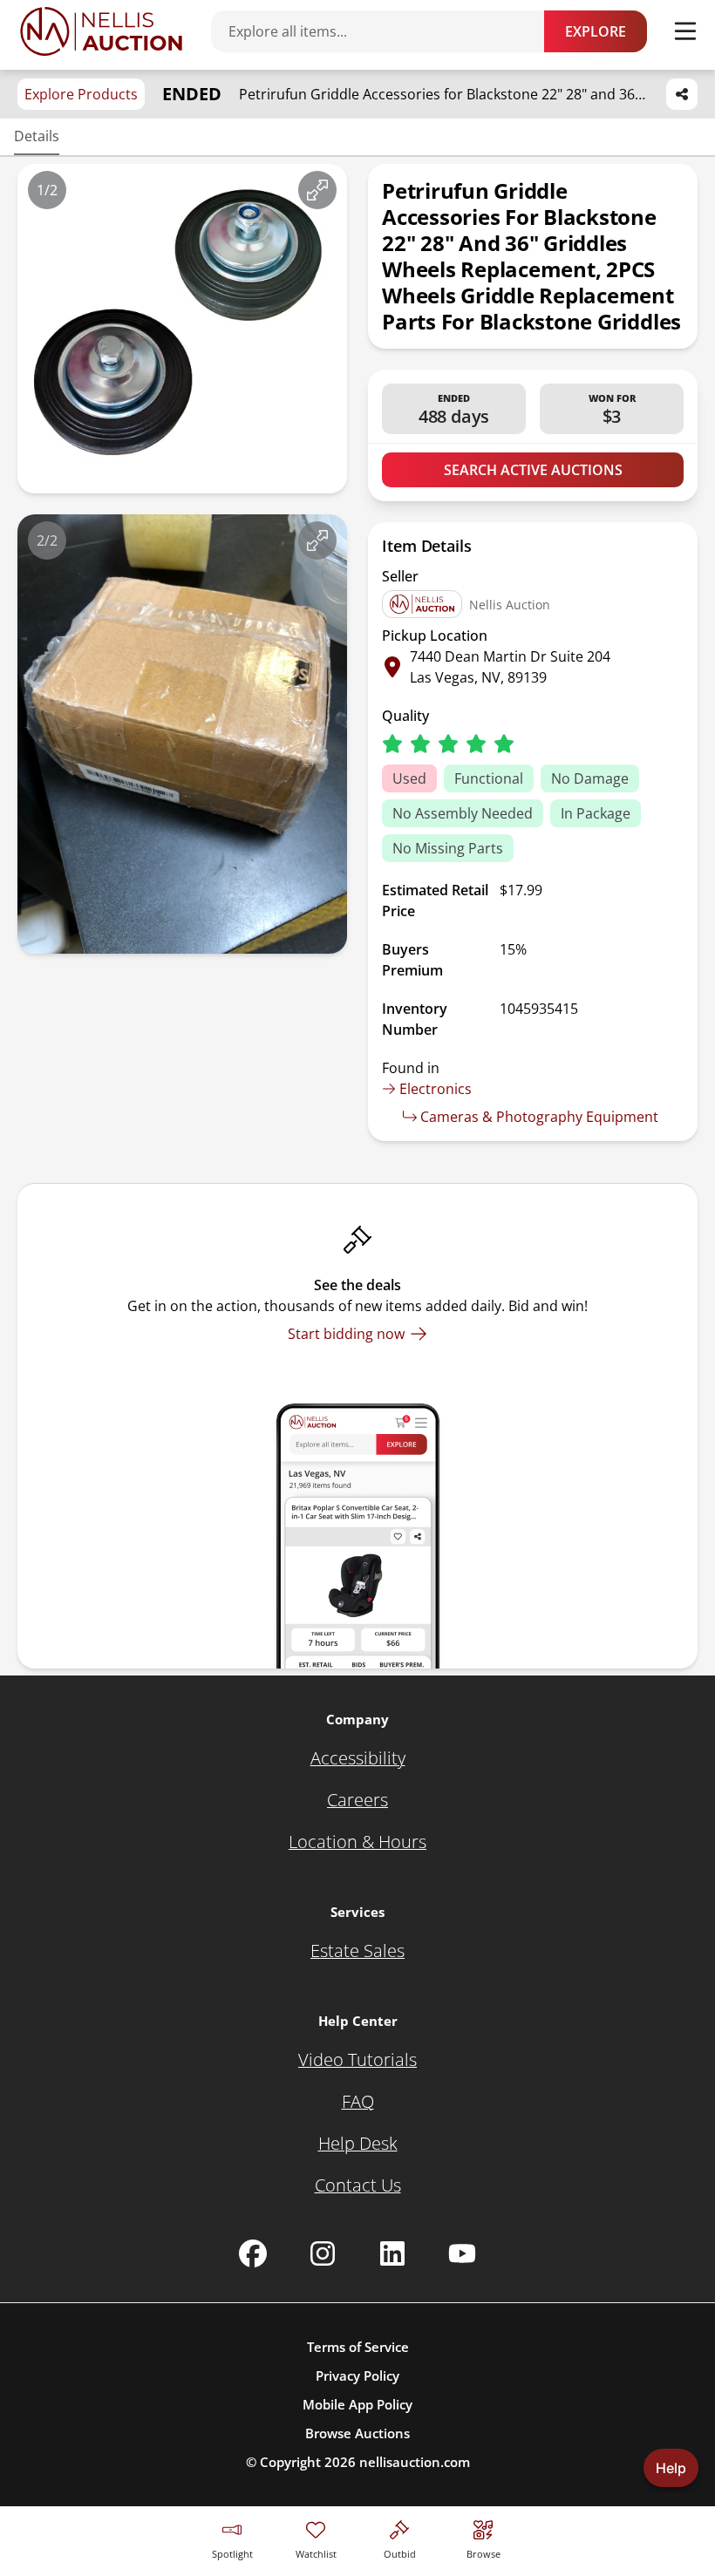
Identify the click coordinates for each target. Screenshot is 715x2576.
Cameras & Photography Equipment (539, 1116)
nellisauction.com (414, 2462)
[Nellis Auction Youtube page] (462, 2253)
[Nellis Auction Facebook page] (253, 2253)
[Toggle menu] (685, 31)
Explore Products (81, 94)
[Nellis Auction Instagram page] (323, 2253)
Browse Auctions (357, 2433)
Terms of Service (358, 2346)
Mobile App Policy (357, 2404)
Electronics (435, 1088)
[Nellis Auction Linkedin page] (392, 2253)
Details (36, 136)
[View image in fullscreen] (317, 190)
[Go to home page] (101, 31)
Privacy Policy (357, 2375)
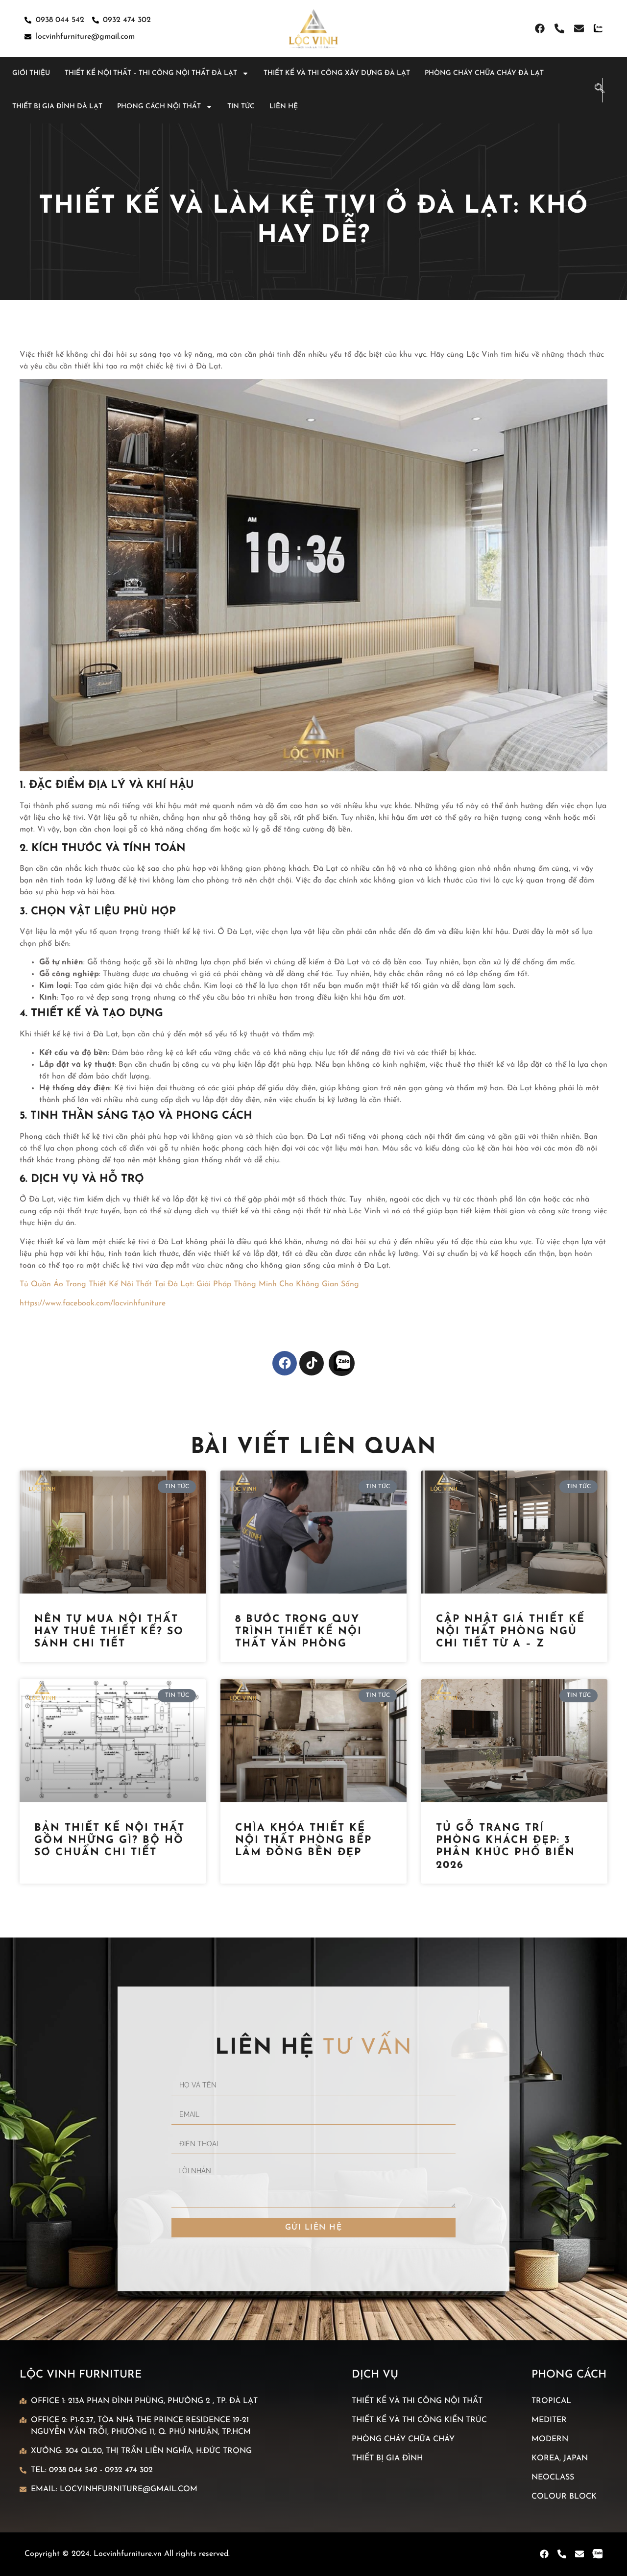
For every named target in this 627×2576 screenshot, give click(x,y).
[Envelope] (579, 28)
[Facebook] (540, 28)
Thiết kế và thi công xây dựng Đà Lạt (337, 73)
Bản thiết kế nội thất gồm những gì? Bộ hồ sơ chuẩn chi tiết (109, 1840)
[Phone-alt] (559, 28)
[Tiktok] (311, 1363)
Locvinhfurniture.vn (128, 2554)
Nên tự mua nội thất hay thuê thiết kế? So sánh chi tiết (109, 1631)
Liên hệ (283, 106)
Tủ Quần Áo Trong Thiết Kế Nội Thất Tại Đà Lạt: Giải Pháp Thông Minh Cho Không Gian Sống (189, 1284)
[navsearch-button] (594, 90)
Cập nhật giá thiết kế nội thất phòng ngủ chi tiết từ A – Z (510, 1631)
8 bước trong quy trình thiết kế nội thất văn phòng (298, 1631)
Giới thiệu (31, 73)
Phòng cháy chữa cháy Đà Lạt (484, 73)
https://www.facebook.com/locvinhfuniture (93, 1303)
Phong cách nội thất (159, 106)
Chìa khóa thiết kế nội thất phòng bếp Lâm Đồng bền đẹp (303, 1840)
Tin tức (241, 106)
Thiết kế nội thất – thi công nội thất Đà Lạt (151, 73)
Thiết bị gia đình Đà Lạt (57, 106)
----------------
▶ **WHAT YOU ARE ASKED TO DO**: From the line holding "Tủ Quần Áo Trong" down to the final line above, quote every line exactly and only those lines.

▶ **EXERCISE OUTPUT**:
Tủ Quần Áo Trong Thiết Kế Nội Thất Tại Đà Lạt: Giải Pháp Thông Minh Cho Không Gian Sống (189, 1284)
[navsearch-button] (594, 90)
Cập nhật giá thiết kế nội thất phòng ngủ chi tiết từ A – Z (510, 1631)
8 bước trong quy trình thiết kế nội thất văn phòng (298, 1631)
Giới thiệu (31, 73)
Phòng cháy chữa cháy Đà Lạt (484, 73)
https://www.facebook.com/locvinhfuniture (93, 1303)
Phong cách nội thất (159, 106)
Chìa khóa thiết kế nội thất phòng bếp Lâm Đồng bền đẹp (303, 1840)
Tin tức (241, 106)
Thiết kế nội thất – thi công nội thất Đà Lạt (151, 73)
Thiết bị gia đình Đà Lạt (57, 106)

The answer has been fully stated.